### INSTRUCTION
Present every line of the listing below as a numbered list, leaving out any blank lines.
==== EXTRACTED MATERIAL
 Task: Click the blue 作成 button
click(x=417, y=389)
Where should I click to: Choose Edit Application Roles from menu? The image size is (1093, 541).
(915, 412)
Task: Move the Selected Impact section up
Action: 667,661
========
### FULL SOLUTION
1.  Task: Click the blue 作成 button
2. click(x=417, y=389)
3. Where should I click to: Choose Edit Application Roles from menu? The image size is (1093, 541).
4. (915, 412)
5. Task: Move the Selected Impact section up
6. Action: 667,661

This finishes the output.